TASK BRIEF: Turn every line of the data below into a Markdown table with the columns Number and Entry, skipping any blank lines. Leave the pictures out of the table.

AVAILABLE DATA:

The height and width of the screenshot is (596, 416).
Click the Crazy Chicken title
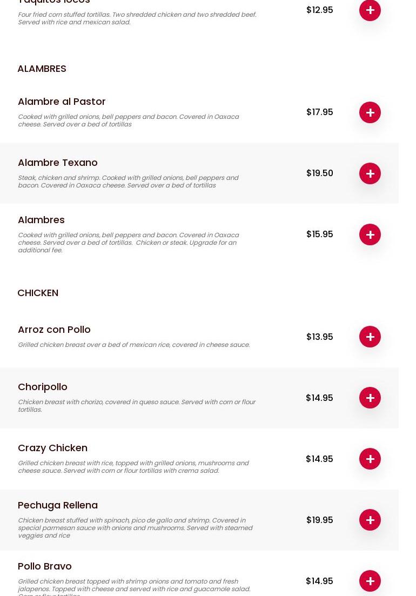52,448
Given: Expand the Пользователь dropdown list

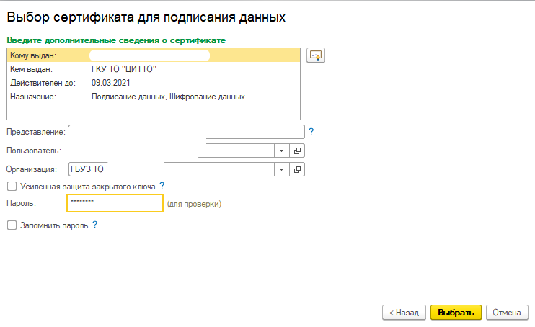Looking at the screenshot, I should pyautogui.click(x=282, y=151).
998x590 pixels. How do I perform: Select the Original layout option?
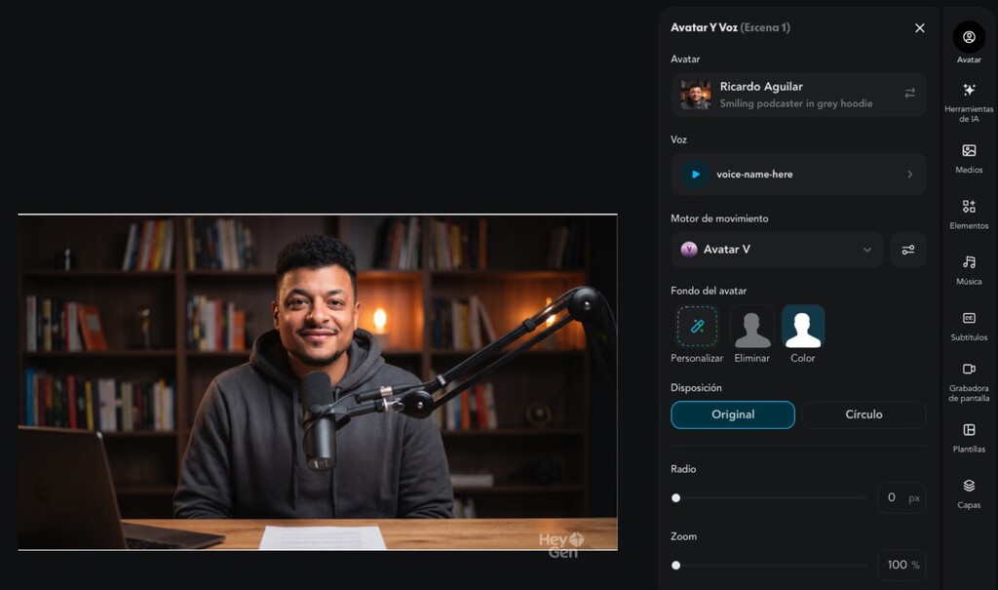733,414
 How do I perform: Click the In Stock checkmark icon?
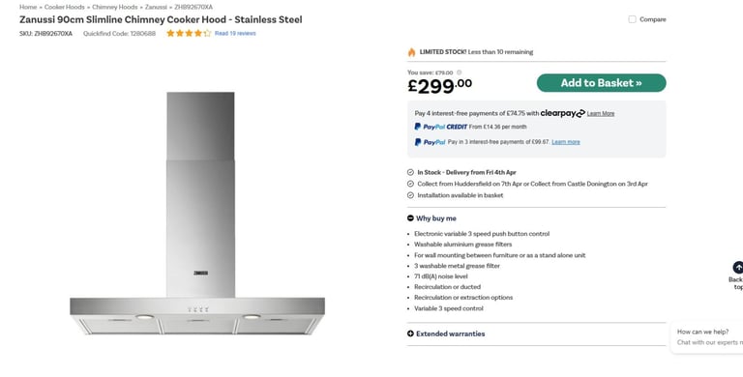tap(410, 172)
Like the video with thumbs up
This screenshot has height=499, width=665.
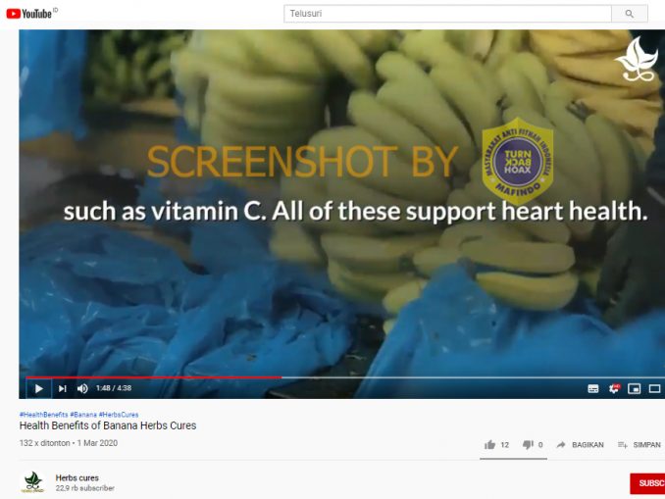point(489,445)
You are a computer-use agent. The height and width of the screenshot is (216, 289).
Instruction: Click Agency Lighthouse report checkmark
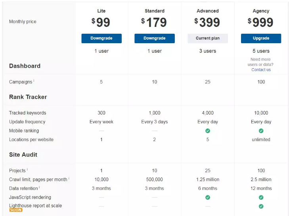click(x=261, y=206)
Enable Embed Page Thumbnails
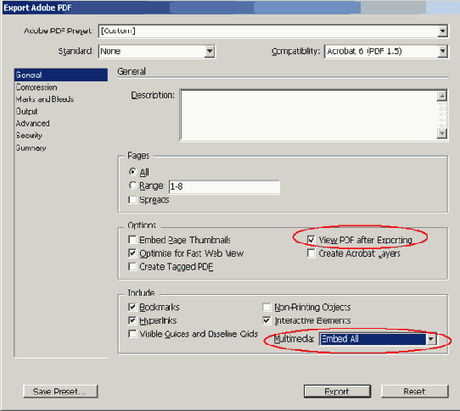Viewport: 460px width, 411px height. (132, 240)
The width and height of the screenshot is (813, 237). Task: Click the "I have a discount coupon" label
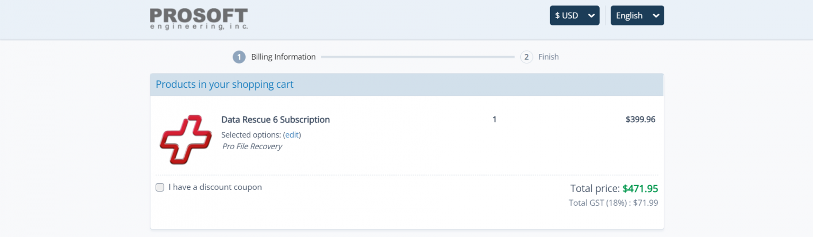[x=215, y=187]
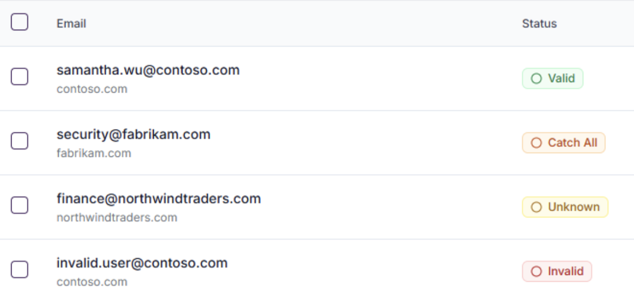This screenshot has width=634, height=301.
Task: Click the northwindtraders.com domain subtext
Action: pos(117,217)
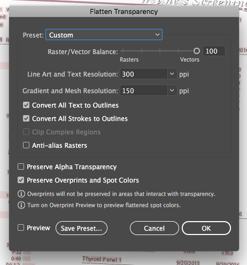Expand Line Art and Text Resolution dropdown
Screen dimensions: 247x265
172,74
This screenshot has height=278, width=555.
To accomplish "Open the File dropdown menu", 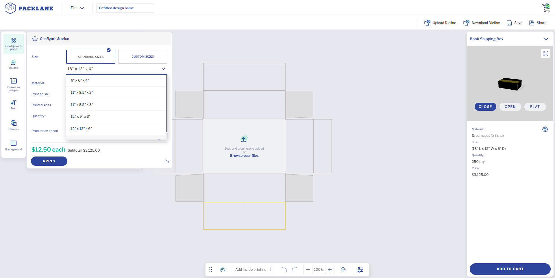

RESULT BELOW:
| Number | Entry |
|---|---|
| 1 | The height and width of the screenshot is (596, 416). |
| 2 | Click the Crazy Chicken title |
| 3 | 52,448 |
| 4 | Given: Expand the Пользователь dropdown list |
| 5 | Looking at the screenshot, I should pyautogui.click(x=282, y=151). |
| 6 | 998x590 pixels. How do I perform: Select the Original layout option? |
| 7 | 733,414 |
| 8 |  How do I perform: Click the In Stock checkmark icon? |
| 9 | tap(410, 172) |
| 10 | Like the video with thumbs up |
| 11 | This screenshot has height=499, width=665. |
| 12 | point(489,445) |
| 13 | You are a computer-use agent. The height and width of the screenshot is (216, 289). |
| 14 | Instruction: Click Agency Lighthouse report checkmark |
| 15 | click(x=261, y=206) |
| 16 | Enable Embed Page Thumbnails |
| 17 | Viewport: 460px width, 411px height. (132, 240) |
| 18 | The width and height of the screenshot is (813, 237). Task: Click the "I have a discount coupon" label |
| 19 | [x=215, y=187] |
| 20 | This screenshot has width=634, height=301. |
| 21 | Task: Click the northwindtraders.com domain subtext |
| 22 | Action: pos(117,217) |
| 23 | Expand Line Art and Text Resolution dropdown |
| 24 | Screen dimensions: 247x265 |
| 25 | 172,74 |
| 26 | This screenshot has height=278, width=555. |
| 27 | To accomplish "Open the File dropdown menu",  |